[Saved entries]

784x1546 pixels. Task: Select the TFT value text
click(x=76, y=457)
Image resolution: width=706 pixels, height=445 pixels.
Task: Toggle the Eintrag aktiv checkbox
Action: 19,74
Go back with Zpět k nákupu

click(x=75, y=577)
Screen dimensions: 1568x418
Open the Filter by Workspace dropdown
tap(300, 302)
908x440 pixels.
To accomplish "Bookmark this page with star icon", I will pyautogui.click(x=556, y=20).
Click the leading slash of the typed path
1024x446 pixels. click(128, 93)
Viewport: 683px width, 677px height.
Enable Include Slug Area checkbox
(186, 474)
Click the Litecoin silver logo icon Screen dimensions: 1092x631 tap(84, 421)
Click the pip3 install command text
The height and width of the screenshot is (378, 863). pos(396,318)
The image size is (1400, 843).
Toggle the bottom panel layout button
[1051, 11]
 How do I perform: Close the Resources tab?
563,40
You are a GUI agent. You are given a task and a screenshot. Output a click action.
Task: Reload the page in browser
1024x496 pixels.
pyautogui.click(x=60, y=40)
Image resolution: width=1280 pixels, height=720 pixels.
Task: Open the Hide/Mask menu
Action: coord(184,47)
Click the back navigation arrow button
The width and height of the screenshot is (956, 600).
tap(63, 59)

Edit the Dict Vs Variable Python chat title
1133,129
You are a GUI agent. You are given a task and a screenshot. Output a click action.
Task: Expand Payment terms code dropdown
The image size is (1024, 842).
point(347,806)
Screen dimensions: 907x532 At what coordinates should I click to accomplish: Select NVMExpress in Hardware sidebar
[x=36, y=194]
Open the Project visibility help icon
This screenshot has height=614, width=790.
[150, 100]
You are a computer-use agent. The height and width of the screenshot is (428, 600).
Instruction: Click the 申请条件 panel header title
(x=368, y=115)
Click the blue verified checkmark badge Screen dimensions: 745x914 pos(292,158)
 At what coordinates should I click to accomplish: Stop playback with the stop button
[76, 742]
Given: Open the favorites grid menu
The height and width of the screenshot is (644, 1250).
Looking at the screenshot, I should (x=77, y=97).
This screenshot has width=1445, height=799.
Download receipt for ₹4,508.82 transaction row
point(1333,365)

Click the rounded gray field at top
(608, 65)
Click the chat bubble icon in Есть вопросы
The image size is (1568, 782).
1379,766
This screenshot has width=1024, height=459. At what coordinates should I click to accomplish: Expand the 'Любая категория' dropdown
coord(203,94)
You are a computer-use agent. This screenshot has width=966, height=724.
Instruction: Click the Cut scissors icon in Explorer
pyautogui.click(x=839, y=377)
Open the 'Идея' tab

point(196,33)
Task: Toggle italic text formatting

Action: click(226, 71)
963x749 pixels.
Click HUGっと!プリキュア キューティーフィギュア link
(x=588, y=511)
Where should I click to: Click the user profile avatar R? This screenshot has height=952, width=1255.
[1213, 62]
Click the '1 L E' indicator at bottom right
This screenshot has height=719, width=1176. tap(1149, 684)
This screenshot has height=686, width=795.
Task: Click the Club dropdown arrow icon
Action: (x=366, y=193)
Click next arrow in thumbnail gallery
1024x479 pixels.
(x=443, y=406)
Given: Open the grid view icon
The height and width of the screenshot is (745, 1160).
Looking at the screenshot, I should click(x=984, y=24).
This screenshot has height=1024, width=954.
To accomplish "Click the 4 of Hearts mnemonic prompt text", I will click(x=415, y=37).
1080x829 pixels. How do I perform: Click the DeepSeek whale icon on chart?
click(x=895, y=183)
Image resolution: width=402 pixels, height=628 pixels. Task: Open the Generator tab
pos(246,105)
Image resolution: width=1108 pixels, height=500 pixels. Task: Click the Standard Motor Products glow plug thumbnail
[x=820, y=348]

Task prompt – Copy each line of the records verbatim.

Answer box –
784x1546 pixels. Task: Select the TFT value text
click(x=76, y=457)
Image resolution: width=706 pixels, height=445 pixels.
Task: Toggle the Eintrag aktiv checkbox
Action: 19,74
Go back with Zpět k nákupu

click(x=75, y=577)
Screen dimensions: 1568x418
Open the Filter by Workspace dropdown
tap(300, 302)
908x440 pixels.
To accomplish "Bookmark this page with star icon", I will pyautogui.click(x=556, y=20).
Click the leading slash of the typed path
1024x446 pixels. click(128, 93)
Viewport: 683px width, 677px height.
Enable Include Slug Area checkbox
(186, 474)
Click the Litecoin silver logo icon Screen dimensions: 1092x631 tap(84, 421)
Click the pip3 install command text
The height and width of the screenshot is (378, 863). pos(396,318)
The image size is (1400, 843).
Toggle the bottom panel layout button
[1051, 11]
 How do I perform: Close the Resources tab?
563,40
You are a GUI agent. You are given a task and a screenshot. Output a click action.
Task: Reload the page in browser
1024x496 pixels.
pyautogui.click(x=60, y=40)
Image resolution: width=1280 pixels, height=720 pixels.
Task: Open the Hide/Mask menu
Action: coord(184,47)
Click the back navigation arrow button
The width and height of the screenshot is (956, 600).
tap(63, 59)

Edit the Dict Vs Variable Python chat title
1133,129
You are a GUI agent. You are given a task and a screenshot. Output a click action.
Task: Expand Payment terms code dropdown
The image size is (1024, 842).
point(347,806)
Screen dimensions: 907x532 At what coordinates should I click to accomplish: Select NVMExpress in Hardware sidebar
[x=36, y=194]
Open the Project visibility help icon
This screenshot has height=614, width=790.
[150, 100]
You are a computer-use agent. The height and width of the screenshot is (428, 600).
Instruction: Click the 申请条件 panel header title
(x=368, y=115)
Click the blue verified checkmark badge Screen dimensions: 745x914 pos(292,158)
 At what coordinates should I click to accomplish: Stop playback with the stop button
[76, 742]
Given: Open the favorites grid menu
The height and width of the screenshot is (644, 1250).
Looking at the screenshot, I should (x=77, y=97).
This screenshot has width=1445, height=799.
Download receipt for ₹4,508.82 transaction row
point(1333,365)

Click the rounded gray field at top
(608, 65)
Click the chat bubble icon in Есть вопросы
The image size is (1568, 782).
1379,766
This screenshot has width=1024, height=459. At what coordinates should I click to accomplish: Expand the 'Любая категория' dropdown
coord(203,94)
You are a computer-use agent. This screenshot has width=966, height=724.
Instruction: Click the Cut scissors icon in Explorer
pyautogui.click(x=839, y=377)
Open the 'Идея' tab

point(196,33)
Task: Toggle italic text formatting

Action: click(226, 71)
963x749 pixels.
Click HUGっと!プリキュア キューティーフィギュア link
(x=588, y=511)
Where should I click to: Click the user profile avatar R? This screenshot has height=952, width=1255.
[1213, 62]
Click the '1 L E' indicator at bottom right
This screenshot has height=719, width=1176. tap(1149, 684)
This screenshot has height=686, width=795.
Task: Click the Club dropdown arrow icon
Action: (x=366, y=193)
Click next arrow in thumbnail gallery
1024x479 pixels.
(x=443, y=406)
Given: Open the grid view icon
The height and width of the screenshot is (745, 1160).
Looking at the screenshot, I should click(x=984, y=24).
This screenshot has height=1024, width=954.
To accomplish "Click the 4 of Hearts mnemonic prompt text", I will click(x=415, y=37).
1080x829 pixels. How do I perform: Click the DeepSeek whale icon on chart?
click(x=895, y=183)
Image resolution: width=402 pixels, height=628 pixels. Task: Open the Generator tab
pos(246,105)
Image resolution: width=1108 pixels, height=500 pixels. Task: Click the Standard Motor Products glow plug thumbnail
[x=820, y=348]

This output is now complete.